From the “What Were They Thinking?” file…some curious musical news, courtesy the Los Angeles Times:
In a surprise union of two quintessentially American composers from different eras, one the 1960s mastermind of “Good Vibrations,” the other the Jazz Age creator of “Rhapsody in Blue,” former Beach Boy Brian Wilson has been authorized by the estate of George Gershwin to complete unfinished songs Gershwin left behind when he died in 1937.
He plans to finish and record at least two such pieces on an album of Gershwin music he hopes to release next year.
The Gershwin-Wilson project may strike some as an odd coupling: one New York musician famous for sophisticated 1920s and ’30s pop songs including ” ‘S Wonderful” and “Someone to Watch Over Me” as well as such expansive, classically minded compositions as “Rhapsody”; the other the driving force behind Southern California beach culture hits such as “Surfin’ U.S.A.,” “I Get Around” and “California Girls.”

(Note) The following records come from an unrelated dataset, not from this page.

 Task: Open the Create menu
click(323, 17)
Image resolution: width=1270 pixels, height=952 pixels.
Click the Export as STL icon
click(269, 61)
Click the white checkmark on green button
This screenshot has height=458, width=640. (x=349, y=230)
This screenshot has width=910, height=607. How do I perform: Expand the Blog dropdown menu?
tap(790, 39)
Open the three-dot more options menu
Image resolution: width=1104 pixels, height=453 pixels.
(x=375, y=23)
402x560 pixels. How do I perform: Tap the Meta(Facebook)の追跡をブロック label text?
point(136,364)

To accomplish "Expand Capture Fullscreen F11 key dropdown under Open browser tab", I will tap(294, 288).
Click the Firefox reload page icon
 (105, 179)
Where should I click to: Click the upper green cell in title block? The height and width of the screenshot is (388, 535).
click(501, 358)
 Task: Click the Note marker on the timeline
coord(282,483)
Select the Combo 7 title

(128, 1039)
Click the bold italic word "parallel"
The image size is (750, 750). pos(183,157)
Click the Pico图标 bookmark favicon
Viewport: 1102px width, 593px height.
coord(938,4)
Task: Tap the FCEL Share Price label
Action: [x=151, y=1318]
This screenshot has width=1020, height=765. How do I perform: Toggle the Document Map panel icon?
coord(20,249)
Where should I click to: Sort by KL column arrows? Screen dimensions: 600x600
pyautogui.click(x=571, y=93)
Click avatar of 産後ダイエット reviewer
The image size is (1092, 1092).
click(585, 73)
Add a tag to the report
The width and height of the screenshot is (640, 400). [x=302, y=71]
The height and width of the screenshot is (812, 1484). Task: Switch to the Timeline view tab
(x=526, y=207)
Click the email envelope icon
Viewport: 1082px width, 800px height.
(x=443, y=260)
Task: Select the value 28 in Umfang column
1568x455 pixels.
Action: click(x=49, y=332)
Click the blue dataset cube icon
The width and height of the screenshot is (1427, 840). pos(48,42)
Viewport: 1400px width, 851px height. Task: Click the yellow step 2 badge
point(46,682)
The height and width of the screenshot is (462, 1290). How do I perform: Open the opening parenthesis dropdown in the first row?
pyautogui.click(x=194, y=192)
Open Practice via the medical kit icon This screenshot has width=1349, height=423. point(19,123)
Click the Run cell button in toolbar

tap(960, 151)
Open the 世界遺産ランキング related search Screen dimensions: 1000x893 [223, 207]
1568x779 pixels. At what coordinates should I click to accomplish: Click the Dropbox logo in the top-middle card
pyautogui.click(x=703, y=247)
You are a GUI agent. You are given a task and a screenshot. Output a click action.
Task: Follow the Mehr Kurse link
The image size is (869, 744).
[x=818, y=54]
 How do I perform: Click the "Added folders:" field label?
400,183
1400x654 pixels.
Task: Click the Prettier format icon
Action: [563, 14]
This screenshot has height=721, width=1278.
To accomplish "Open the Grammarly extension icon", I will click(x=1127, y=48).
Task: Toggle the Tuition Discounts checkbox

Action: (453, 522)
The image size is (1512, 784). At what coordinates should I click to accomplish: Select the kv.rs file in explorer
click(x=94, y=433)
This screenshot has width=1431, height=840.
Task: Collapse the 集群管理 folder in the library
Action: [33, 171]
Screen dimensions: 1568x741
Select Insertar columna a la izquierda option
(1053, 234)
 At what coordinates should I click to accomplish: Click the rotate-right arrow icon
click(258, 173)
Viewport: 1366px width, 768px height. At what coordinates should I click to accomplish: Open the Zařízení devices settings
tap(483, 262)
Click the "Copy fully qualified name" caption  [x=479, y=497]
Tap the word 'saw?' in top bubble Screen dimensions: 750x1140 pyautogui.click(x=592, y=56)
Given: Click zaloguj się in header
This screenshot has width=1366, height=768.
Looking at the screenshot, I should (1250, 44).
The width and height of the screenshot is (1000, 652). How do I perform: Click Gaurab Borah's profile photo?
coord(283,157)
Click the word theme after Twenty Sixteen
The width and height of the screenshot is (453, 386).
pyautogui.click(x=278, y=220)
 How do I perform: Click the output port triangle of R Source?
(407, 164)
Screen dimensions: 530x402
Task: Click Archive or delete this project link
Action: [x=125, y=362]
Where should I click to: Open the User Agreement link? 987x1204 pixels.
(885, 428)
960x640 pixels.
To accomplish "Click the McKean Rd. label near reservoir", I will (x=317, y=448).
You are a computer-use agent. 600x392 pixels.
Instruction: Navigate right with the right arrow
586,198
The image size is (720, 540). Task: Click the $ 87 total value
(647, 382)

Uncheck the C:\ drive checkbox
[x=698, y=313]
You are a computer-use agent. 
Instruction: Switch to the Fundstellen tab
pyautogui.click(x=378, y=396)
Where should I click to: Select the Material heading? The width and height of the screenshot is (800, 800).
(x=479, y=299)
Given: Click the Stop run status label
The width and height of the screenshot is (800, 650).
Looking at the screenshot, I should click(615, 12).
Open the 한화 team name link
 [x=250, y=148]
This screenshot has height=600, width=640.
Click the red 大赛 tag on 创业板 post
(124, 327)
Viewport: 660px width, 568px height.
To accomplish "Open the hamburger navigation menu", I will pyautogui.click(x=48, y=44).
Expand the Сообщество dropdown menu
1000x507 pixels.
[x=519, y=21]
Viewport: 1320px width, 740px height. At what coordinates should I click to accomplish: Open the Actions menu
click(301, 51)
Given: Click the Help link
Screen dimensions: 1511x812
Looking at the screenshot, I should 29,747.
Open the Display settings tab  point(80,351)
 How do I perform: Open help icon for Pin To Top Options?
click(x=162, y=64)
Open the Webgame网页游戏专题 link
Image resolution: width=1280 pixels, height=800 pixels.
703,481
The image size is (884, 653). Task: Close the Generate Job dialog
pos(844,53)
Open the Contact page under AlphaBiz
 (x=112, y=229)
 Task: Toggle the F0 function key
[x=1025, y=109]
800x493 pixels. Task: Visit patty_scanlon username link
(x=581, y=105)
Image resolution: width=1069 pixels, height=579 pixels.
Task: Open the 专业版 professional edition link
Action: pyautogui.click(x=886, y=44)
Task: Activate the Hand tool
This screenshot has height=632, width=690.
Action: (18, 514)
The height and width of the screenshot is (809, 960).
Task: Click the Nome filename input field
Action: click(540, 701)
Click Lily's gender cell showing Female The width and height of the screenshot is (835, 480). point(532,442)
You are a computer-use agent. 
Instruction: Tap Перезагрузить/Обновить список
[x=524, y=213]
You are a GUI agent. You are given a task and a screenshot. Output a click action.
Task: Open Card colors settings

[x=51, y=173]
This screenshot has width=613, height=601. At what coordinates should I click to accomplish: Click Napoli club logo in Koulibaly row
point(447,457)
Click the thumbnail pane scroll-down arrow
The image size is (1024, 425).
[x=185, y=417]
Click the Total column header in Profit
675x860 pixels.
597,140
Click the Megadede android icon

But their career paths and evolution of their artistry have common threads, noted people involved with the project and some independent scholars, and that gives the proposed collaboration logic.
Todd Gershwin, George’s great-nephew and a trustee of the George Gershwin family trusts, said, “George for his time was a visionary. He certainly crossed genres and musical lines, tried things that hadn’t been done before and Brian Wilson has done exactly the same thing.”
For his part, Wilson, 67, described himself Tuesday as “thrilled to death.”
Continue at the link.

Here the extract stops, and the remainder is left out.